The captain raised a hand as if catching a tossed ball. “A troll’s maze! We’re leaving.”

Amadou glanced at Andevai. “They could have come over the roof.”

“There’s a goblin workshop locked up for the day on one side. On the other, they’re poisoning themselves with arsenic or some such. I don’t see how the girls could have gotten in here before us. And I’m not risking a troll’s maze. One foot wrong and the whole thing will crash down. Then we’ll be years haggling in court for damages. Trolls love haggling in court. Amadou, I suspect you’re right: This detour is a chase after a wild goose. Let’s go. They’re out there somewhere. I promised the mansa I would recover them and return them to him.”

Lord Marius went out. Amadou Barry followed.

Andevai crossed to the bed and picked up the jacket, holding it high so it swept along my left side. “Now I understand how you were able to get out of Four Moons House without being seen,” he whispered. “What magic conceals you? None I’ve ever heard of.”

“Listen! The mansa told them not to trust you. If you say left, then they’ll go right.”

Anger flashed in the flare of his eyes. “Is that so?”

“They were following you, to try to find us.”

“Were they, now?” His gaze narrowed as he contemplated an object, personage, or situation that annoyed him very much.

“Magister?” Amadou Barry stepped halfway back into the room. “Is something amiss?”

“I just can’t keep my eyes off it,” said Andevai, gaze skating above the collar of the jacket as his eyes met mine. “There’s so much about its tailoring I don’t comprehend. But it doesn’t truly belong to me, so I fear I must leave it behind. Although you never know. I haven’t given up on gaining something so very close to my heart.”

My cheeks were so on fire that I was amazed the legate could not see me.

Amadou Barry appeared startled by Andevai’s passionate words. “It’s a bit…over-complicated for my taste. We’re leaving now, Magister.”

“My thanks for the warning,” Andevai said, his gaze on me.

He tossed the jacket over the other clothes and turned away. At the door, he paused with a hand on the frame. I tensed, waiting for him to glance over his shoulder one last time.

A deep heavy boom shuddered the house.

“By Teutates!” cried one of the men, “they’re firing cannon on the river!”
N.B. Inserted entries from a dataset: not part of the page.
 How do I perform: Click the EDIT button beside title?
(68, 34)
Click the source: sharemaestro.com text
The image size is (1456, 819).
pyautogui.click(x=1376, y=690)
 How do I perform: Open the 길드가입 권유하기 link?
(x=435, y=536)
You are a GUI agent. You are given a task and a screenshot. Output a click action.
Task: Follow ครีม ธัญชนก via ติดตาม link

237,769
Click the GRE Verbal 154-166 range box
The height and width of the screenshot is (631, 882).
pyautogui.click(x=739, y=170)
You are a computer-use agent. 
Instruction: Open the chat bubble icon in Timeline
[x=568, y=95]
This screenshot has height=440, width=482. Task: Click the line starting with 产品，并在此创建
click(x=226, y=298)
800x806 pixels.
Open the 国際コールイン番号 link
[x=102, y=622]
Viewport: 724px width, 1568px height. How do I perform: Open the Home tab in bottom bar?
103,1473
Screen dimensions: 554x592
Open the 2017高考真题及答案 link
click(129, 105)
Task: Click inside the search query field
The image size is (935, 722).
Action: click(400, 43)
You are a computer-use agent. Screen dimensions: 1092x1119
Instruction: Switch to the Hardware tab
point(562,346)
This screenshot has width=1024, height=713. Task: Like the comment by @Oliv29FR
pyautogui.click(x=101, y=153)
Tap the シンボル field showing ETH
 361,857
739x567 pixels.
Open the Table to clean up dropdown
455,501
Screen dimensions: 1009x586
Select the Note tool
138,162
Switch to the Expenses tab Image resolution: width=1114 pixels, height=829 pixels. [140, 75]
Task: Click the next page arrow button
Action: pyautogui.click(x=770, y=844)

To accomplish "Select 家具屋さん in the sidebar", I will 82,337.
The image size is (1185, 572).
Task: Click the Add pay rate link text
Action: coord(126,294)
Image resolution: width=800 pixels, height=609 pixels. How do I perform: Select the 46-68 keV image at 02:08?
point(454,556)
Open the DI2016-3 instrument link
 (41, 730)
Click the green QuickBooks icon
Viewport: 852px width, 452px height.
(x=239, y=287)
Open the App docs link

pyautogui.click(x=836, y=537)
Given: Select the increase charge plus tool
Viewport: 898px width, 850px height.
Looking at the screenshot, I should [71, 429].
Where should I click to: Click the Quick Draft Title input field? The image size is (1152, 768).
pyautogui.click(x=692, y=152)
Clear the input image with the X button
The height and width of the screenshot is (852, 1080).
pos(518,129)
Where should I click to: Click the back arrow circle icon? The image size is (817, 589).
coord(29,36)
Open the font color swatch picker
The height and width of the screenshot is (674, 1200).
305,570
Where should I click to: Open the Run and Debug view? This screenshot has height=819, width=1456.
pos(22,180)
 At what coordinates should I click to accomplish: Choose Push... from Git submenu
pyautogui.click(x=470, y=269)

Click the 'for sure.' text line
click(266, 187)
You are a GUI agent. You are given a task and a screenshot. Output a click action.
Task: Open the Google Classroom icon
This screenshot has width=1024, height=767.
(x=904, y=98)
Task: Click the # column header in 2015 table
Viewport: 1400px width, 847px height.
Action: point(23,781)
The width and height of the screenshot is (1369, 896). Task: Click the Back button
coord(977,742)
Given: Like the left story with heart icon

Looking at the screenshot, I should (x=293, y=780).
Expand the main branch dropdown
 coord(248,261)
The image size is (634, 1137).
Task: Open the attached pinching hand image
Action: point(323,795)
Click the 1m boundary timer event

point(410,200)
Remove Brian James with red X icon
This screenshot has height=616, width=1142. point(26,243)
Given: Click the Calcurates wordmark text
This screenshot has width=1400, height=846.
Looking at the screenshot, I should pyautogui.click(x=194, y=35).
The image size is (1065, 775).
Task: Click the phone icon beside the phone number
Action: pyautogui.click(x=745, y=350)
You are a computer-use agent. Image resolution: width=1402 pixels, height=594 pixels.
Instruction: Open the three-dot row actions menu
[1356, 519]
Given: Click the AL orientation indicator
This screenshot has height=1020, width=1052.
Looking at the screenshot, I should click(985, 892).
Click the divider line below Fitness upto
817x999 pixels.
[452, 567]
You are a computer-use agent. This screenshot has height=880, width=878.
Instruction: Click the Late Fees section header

Without looking back, Andevai walked out.

“Bring the prisoner,” said Lord Marius from the passage.

I heard Andevai. “By the way, Legate, how did you come to seek me out at the law offices?”

They clattered out, taking Amadou’s answer with them, and leaving me with a cold wind rising up through the shattered door and the jangling tinkling off-key chime from the chamber upstairs.